Reliance on Information Policy Insulates Defendant from Severe Sanctions 

The court also decided against issuing severe sanctions under Rule 37(e)(2). Plaintiffs had asserted that defendant’s failure to undertake an exhaustive search of employee hard drives was both unreasonable and evidence of an intent to deprive them of relevant information found on the drives.  

That defendant had not performed an exhaustive search of custodian drives was not in dispute. Prior to the litigation, defendant adopted a policy that directed its employees to save documents on “network or ‘share’ drives” rather than on local hard drives. The purpose of the policy was to provide a repository that would back up employee documents. In reliance on that policy, defendant did not search individual employee drives and relied instead on the assumption that its employees followed the policy and saved their documents on the corporate network. 

In rejecting plaintiffs’ assertion, the court found defendant’s reliance on its information policy was “not unreasonable.” Citing La Belle v. Barclays Cap. Inc., 340 F.R.D. 74 (S.D.N.Y. 2022), the court opined that even though the “better practice” would have been for defendant to undertake a “searching inquiry” of all custodian hard drives, defendant “did not act ‘unreasonably in assuming the policy was followed and limiting its document search . . . until the issue was brought to its attention.’” 

Lessons from Keurig on ESI Protocols and Information Governance 

Keurig exemplifies the need for counsel to be wary of preservation-related provisions in ESI protocols as noncompliance could expose parties to severe sanctions under Rule 37(b) that would otherwise be unavailable under Rule 37(e). While the court refused to impose harsh sanctions against defendant in Keurig, the fact remains that such sanctions could issue in certain jurisdictions based on a finding of negligence. This is a low bar, one which the framers of Rule 37(e) specifically eliminated in 2015 when they rejected authorities that would permit the issuance of an adverse inference instruction on the basis of negligence. With Rule 37(e) offering safeguards against severe sanctions in the absence of a finding of a specific intent to deprive, individuals and organizations should carefully consider the potential impact of stipulating to an ESI protocol with aspirational preservation provisions that they may not be able to satisfy. 

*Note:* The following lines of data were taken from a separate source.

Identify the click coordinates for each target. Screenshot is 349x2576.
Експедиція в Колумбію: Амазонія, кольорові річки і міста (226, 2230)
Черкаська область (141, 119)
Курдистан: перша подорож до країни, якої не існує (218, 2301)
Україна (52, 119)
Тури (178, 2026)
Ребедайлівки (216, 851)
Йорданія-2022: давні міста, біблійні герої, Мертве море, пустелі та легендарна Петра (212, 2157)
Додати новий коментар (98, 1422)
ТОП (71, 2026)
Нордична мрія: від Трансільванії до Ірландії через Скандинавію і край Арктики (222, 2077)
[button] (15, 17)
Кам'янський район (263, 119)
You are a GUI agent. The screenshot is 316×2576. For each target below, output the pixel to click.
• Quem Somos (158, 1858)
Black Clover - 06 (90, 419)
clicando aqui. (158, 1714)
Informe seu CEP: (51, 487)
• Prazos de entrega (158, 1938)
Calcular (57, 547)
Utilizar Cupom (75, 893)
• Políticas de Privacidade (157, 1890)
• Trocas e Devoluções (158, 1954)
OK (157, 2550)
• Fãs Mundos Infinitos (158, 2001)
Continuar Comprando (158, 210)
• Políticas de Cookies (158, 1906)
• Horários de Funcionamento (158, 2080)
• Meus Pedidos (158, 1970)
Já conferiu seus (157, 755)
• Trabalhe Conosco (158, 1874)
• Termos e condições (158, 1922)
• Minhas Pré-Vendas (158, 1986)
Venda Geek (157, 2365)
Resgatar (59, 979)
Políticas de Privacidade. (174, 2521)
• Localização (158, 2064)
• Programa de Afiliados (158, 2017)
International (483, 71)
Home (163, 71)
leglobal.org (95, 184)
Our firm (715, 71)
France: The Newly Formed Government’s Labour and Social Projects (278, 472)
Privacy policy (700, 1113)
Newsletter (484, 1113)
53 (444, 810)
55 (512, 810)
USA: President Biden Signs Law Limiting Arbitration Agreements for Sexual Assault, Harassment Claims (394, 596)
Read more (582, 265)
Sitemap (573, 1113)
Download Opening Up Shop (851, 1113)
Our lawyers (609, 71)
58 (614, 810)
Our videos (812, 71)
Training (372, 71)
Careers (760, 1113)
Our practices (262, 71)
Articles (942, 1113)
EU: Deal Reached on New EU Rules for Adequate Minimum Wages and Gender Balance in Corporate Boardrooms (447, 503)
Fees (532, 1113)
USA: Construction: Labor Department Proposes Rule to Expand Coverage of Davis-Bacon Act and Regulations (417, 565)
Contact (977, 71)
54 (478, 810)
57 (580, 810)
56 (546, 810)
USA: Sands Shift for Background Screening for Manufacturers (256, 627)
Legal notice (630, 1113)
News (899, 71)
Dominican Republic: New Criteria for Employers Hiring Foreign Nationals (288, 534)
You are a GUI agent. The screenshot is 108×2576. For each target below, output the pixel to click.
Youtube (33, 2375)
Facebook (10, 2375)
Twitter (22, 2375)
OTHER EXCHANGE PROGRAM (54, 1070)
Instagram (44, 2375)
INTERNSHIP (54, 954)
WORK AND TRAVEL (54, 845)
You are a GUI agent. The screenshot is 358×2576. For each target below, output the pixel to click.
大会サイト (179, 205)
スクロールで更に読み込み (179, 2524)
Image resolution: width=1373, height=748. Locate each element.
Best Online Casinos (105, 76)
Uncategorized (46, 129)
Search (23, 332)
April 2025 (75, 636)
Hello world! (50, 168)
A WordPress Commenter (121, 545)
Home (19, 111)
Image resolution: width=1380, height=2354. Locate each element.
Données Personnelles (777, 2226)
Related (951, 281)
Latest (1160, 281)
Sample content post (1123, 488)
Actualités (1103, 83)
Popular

Keurig also spotlights the value of information governance in litigation. It’s generally recognized that upstream, proactive IG policies lead to better downstream, reactive practices in discovery. However, Keurig takes this point one step further. By deferring to defendant’s information policy, Keurig demonstrates that courts may very well credit parties whose reasonable information policies advance legitimate business objectives. For defendant, its IG policy objective was to provide a reliable repository for its business records. In deferring to that reasonable policy objective, the court found it was of no moment that certain employees may not have observed the policy.